The compiler generates additional predicates to be used in the block index scan. For example, with the query:
SELECT * FROM MDCTABLE WHERE DATE > "1999-03-03" AND DATE < "2000-01-15"the compiler generates the additional predicates: "month >= 199903" and "month <= 200001" which can be used as predicates for a dimension block index scan. When scanning the resulting blocks, the original predicates are applied to the rows in the blocks.
A non-monotonic expression will only allow equality predicates to be applied to that dimension. A good example of a non-monotonic function is MONTH( ) as seen in the definition of column c6 in Example 3. If the c1 column is a date, timestamp, or valid string representation of a date or timestamp, then the function returns an integer value in the range of 1 to 12. Even though the output of the function is deterministic, it actually produces output similar to a step function (that is, a cyclic pattern):
MONTH(date('01/05/1999')) = 1
MONTH(date('02/08/1999')) = 2
MONTH(date('03/24/1999')) = 3
MONTH(date('04/30/1999')) = 4
...
MONTH(date('12/09/1999')) = 12
MONTH(date('01/18/2000')) = 1
MONTH(date('02/24/2000')) = 2
...Although date in this example is continually increasing, MONTH(date) is not. More specifically, it is not guaranteed that whenever date1 is larger than date2, MONTH(date1) is greater than or equal to MONTH(date2). It is this condition that is required for monotonicity. This non-monotonicity is allowed, but it limits the dimension in that a range predicate on the base column cannot generate a range predicate on the dimension. However, a range predicate on the expression is fine, for example, where month(c1) between 4 and 6. This can use the index on the dimension in the typical way, with a starting key of 4 and a stop key of 6.

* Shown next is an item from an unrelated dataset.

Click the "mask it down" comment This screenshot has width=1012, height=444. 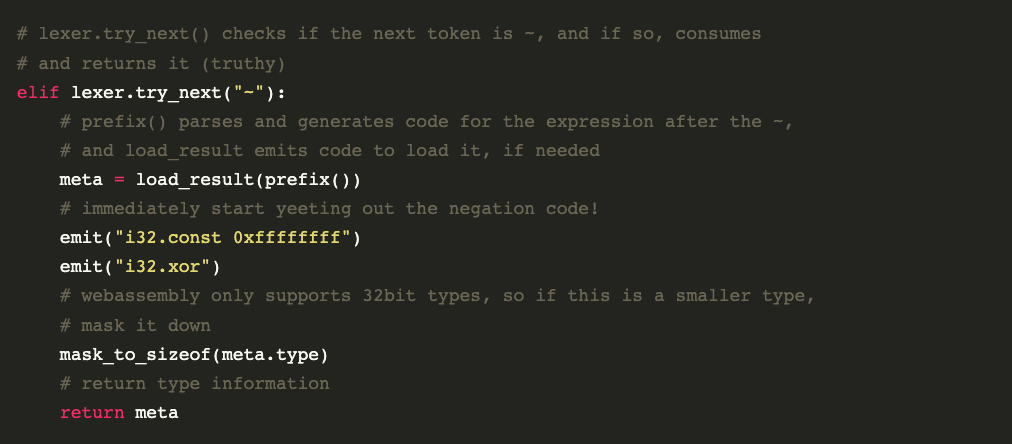pyautogui.click(x=135, y=325)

To make this function monotonic, include the year as the high order part of the month. There is an extension to the INTEGER built-in function to help in defining a monotonic expression on date. INTEGER(date) returns an integer representation of the date, which then can be divided to find an integer representation of the year and month. For example, INTEGER(date('2000/05/24')) returns 20000524, and therefore INTEGER(date('2000/05/24'))/100 = 200005. The function INTEGER(date)/100 is monotonic.

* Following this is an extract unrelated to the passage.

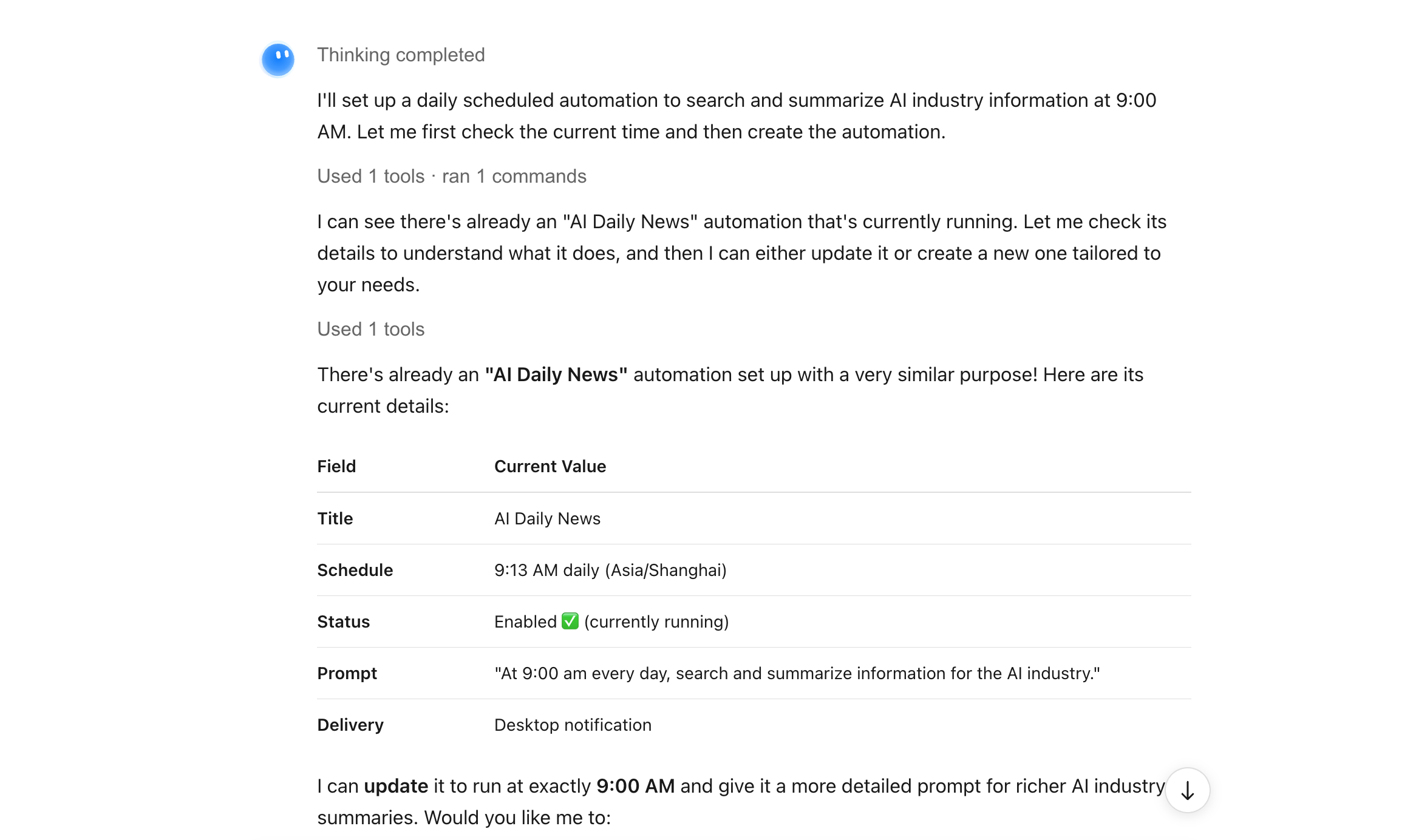Click the "Title" row label
Viewport: 1416px width, 840px height.
point(335,518)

Similarly, the built-in functions DECIMAL and BIGINT also have extensions so that you can derive monotonic functions. DECIMAL(timestamp) returns a decimal representation of a timestamp, and this can be used in monotonic expressions to derive increasing values for month, day, hour, minute, and so on. BIGINT(date) returns a big integer representation of the date, similar to INTEGER(date).

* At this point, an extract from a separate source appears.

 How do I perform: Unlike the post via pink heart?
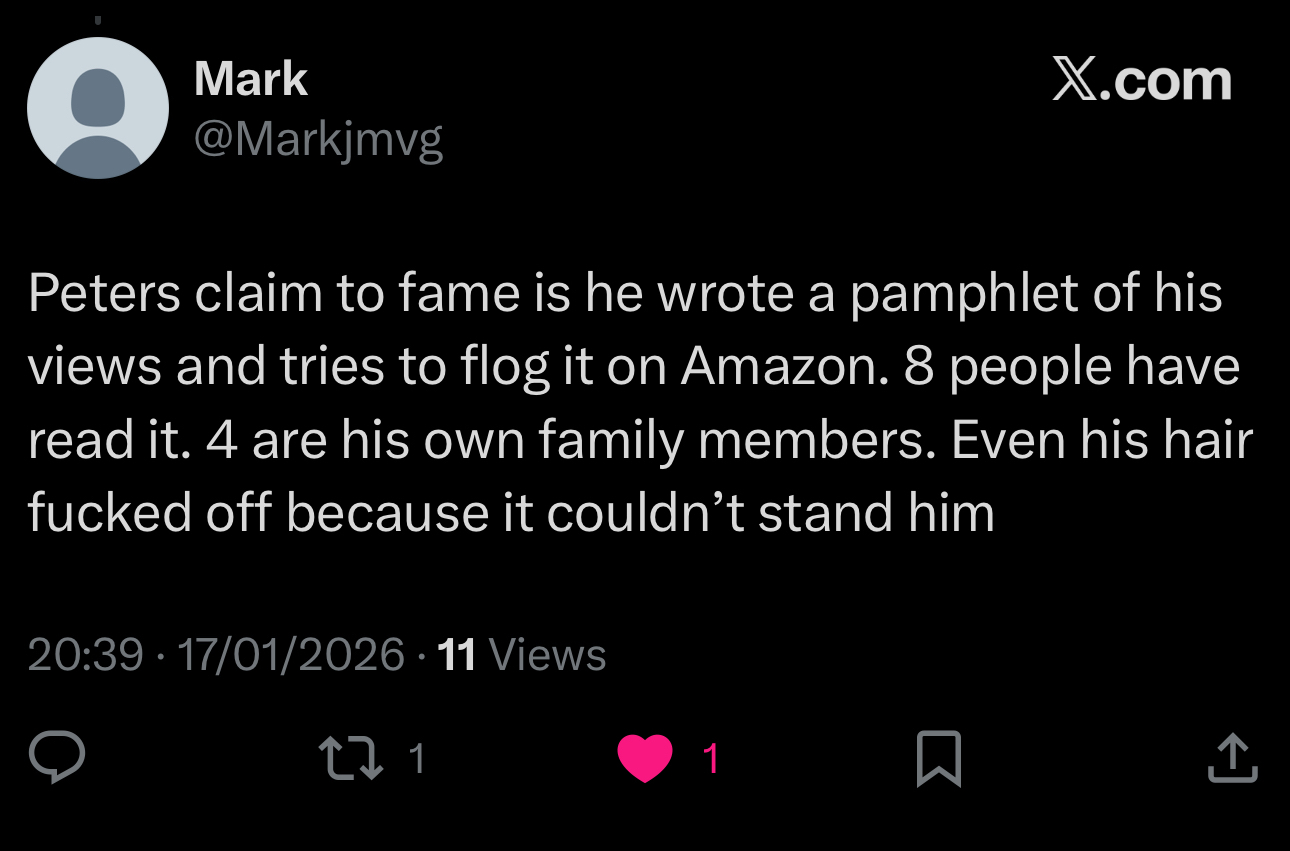[645, 758]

The database manager determines the monotonicity of an expression, where possible, when creating the generated column for the table, or when creating a dimension from an expression in the dimensions clause. Certain functions can be recognized as monotonicity-preserving, such as DAYS( ) or YEAR( ). Also, various mathematical expressions such as division, multiplication, or addition of a column and a constant are monotonicity-preserving. Where DB2 determines that an expression is not monotonicity-preserving, or if it cannot determine this, the dimension will only support the use of equality predicates on its base column.